In precedenza, l’Organizzazione mondiale della sanità aveva indicato il doppio tampone negativo per determinare la fine della malattia, ma ora l’impostazione è cambiata. Per chi ha sintomi, devono essere passati almeno dieci giorni dal loro inizio e almeno tre dalla loro scomparsa (niente problemi respiratori e niente febbre, escludendo l’uso di antipiretici), mentre per gli asintomatici basta che siano passati dieci giorni dal primo tampone positivo.

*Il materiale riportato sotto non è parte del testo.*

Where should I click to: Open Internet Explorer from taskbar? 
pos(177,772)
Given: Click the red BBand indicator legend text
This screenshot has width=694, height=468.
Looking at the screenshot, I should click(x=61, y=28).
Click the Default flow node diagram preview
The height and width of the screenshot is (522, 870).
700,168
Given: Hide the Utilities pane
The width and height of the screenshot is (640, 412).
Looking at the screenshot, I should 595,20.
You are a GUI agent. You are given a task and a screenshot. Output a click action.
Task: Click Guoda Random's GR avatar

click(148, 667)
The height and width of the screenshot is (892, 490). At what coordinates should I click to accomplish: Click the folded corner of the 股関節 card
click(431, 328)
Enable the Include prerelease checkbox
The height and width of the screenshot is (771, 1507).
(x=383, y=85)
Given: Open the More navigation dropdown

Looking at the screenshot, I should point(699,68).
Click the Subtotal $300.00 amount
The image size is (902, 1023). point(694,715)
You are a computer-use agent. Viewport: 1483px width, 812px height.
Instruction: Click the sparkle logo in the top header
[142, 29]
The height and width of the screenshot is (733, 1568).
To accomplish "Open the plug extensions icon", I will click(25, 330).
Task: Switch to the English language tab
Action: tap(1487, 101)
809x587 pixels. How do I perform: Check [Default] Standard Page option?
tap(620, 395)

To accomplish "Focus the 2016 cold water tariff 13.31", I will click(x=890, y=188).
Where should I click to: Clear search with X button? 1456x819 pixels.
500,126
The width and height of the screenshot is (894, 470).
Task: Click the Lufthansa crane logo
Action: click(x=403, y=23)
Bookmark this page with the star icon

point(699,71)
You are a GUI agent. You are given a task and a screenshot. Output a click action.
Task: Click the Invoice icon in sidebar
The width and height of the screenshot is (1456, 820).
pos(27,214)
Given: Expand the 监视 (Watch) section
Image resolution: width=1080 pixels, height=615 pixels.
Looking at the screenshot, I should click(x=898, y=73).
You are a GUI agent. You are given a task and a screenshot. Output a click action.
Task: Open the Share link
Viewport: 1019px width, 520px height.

L’istituzione internazionale fa anche degli esempi. Se un paziente ha avuto i sintomi per due giorni, l’isolamento può terminare dopo 13 giorni dall’insorgenza (10 + 3); se i sintomi sono durati 14 giorni, l’isolamento può terminare dopo 17 giorni (14 + 3); se i sintomi sono durati 30 giorni, l’isolamento può terminare dopo 33 giorni (30 + 3).

Come mai questo cambio di rotta? L’Oms scrive che il doppio tampone è difficile da garantire, soprattutto (come abbiamo visto in Italia) nelle zone con un alto numero di contagi, anche in considerazione delle carenze di personale, materiale e attrezzature di laboratorio. Inoltre, lunghi periodi di isolamento «incidono sul benessere della persona, sulla società e sull’accesso alle cure sanitarie».

Ma c’è di più: gli esami clinici hanno fatto emergere come il virus venga rilevato in maniera limitata nei tamponi fatti a nove giorni dalla comparsa dei sintomi, soprattutto nelle persone che soffrono di forme lievi della malattia. Sembra dunque sicuro, scrive l’Oms, togliere i pazienti dall’isolamento dopo un periodo minimo di tredici giorni dall’insorgenza del Covid, visto che con il passare del tempo ci si attende una riduzione del rischio di trasmissione del virus.

Non è la prima volta che l’Oms rivede le proprie indicazioni e di certo non sarà l’ultima. Le acquisizioni scientifiche sul coronavirus sono ancora in corso e il contesto in cui le istituzioni locali si trovano a fronteggiarlo è molto variabile. In un quadro complesso, ci sono diversi aspetti da considerare, sia clinici, sia pratici, come sottolinea l’organizzazione. «Nonostante il rischio di contagio dopo la fine dei sintomi sia probabilmente minimo, stando alle conoscenze attuali, non è possibile escluderlo completamente», si legge nel documento. «Non esiste un approccio privo di rischi», aggiunge l’Oms e affidarsi in maniera rigida ai tamponi per certificare la negatività e interrompere l’isolamento «crea altre criticità, ad esempio una limitata possibilità di accesso alle cure per i pazienti colpiti in maniera grave dalla malattia o un utilizzo eccessivo del (poco) materiale diagnostico disponibile. 

Le nuove linee guida cercano dunque un equilibrio tra i vari fattori, anche tenendo conto del fatto che per i pazienti gravi con sintomi a lungo persistenti possono invece essere necessari esami di laboratorio per stabilire la necessità o meno di prolungati periodi di isolamento. Si tratta, ad ogni modo, di indicazioni che devono poi essere recepite dai singoli stati. La pubblicazione sull’isolamento risale al 17 giugno: si attende dunque una risposta da parte delle autorità sanitarie italiane.